WORK INSTRUCTIONS:
Please return everything in the bass-fishing article from "It was built" down to "homemade plywood boat.", copied word for word.

EXCERPT:
□ □ □ □ □

The making of two Atchafalaya Basin bass-fishing experts

Kevin Diez is an old friend.

I first met him fishing. We were both belly deep in the water at Elmer’s Island, clobbering speckled trout and white trout.

We were the only two on the island and the fishing was easy, so we started talking.

But I really got to know him over food. We cleaned the fish on the tailgate of my truck. Kevin’s ride was a well-worn white panel wagon with “Diez Seafood” painted on the side.

It was built like the chuck wagons used on the old-time cattle drives. He opened the back and started cooking, right there on the beach.

Fish never tasted so good.

Our paths have crossed many times since that day 35 years ago.

The man everybody now knows as “Chef KD” grew up in Dutchtown. He is still slender and youthfully handsome, although at 61 he is not quite the cherub I met surf fishing.

Diez grew up fishing and hunting. His father, Sterling, would take him and his brother Dale bass fishing in a 14-foot homemade plywood boat.

“He would scull the boat with one a wooden paddle held in one hand,” Diez reminisced. “He would discipline us with the same paddle.”

□ □ □ □ □

[Data records]

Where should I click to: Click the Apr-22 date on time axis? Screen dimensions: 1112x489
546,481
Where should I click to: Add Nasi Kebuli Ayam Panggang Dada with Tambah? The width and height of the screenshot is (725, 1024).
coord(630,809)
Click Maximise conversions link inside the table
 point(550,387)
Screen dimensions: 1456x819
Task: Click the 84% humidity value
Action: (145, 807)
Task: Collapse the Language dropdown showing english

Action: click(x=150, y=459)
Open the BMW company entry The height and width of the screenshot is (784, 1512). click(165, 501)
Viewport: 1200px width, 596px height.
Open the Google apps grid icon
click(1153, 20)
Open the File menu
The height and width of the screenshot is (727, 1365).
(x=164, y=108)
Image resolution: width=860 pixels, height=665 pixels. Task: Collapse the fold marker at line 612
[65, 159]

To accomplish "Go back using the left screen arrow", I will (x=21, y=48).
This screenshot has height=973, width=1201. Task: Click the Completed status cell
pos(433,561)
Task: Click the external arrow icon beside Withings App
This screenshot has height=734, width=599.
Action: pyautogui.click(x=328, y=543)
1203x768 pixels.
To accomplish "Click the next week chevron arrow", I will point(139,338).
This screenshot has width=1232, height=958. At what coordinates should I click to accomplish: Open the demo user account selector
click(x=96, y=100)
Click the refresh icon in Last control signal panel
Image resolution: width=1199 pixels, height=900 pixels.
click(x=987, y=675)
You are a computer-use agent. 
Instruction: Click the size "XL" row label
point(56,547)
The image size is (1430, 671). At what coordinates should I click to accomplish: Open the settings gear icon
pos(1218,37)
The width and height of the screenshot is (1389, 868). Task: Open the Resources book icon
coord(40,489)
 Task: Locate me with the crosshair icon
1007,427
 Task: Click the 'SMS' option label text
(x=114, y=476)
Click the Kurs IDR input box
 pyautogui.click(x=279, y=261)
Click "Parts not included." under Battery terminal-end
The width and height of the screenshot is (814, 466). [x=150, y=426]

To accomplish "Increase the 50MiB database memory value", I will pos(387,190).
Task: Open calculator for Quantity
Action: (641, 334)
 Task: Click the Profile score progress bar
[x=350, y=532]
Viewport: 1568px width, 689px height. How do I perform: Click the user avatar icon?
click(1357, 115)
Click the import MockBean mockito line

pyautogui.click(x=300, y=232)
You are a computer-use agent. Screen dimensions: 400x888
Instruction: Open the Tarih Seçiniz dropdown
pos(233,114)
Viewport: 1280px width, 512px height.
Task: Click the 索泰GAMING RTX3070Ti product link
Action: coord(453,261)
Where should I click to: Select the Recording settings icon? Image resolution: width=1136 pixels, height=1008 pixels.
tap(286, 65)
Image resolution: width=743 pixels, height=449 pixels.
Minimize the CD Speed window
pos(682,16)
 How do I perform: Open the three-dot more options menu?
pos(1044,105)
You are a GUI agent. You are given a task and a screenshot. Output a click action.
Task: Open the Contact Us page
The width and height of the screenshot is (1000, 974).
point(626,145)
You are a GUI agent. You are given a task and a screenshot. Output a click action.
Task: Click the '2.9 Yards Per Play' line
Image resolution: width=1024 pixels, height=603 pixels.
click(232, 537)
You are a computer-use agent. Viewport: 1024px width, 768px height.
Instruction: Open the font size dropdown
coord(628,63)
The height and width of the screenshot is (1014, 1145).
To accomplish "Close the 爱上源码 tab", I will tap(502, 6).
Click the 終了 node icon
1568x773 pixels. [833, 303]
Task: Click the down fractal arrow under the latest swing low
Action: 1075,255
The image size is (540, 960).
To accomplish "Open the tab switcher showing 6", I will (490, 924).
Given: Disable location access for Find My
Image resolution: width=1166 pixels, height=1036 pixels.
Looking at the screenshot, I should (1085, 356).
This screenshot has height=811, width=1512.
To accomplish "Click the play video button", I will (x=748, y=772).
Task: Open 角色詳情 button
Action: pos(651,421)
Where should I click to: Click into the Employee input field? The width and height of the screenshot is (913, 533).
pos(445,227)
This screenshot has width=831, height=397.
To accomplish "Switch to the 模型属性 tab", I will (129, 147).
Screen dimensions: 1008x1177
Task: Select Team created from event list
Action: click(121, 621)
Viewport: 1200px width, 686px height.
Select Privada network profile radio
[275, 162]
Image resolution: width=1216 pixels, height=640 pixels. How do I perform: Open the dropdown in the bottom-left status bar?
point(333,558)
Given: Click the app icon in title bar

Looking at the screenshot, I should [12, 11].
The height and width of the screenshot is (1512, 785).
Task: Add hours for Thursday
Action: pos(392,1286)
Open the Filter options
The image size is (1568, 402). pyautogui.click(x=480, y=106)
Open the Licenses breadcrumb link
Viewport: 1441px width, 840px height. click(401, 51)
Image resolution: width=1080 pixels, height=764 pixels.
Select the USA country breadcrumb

□ □ □ □ □

OUTPUT FOR THIS TASK:
It was built like the chuck wagons used on the old-time cattle drives. He opened the back and started cooking, right there on the beach.

Fish never tasted so good.

Our paths have crossed many times since that day 35 years ago.

The man everybody now knows as “Chef KD” grew up in Dutchtown. He is still slender and youthfully handsome, although at 61 he is not quite the cherub I met surf fishing.

Diez grew up fishing and hunting. His father, Sterling, would take him and his brother Dale bass fishing in a 14-foot homemade plywood boat.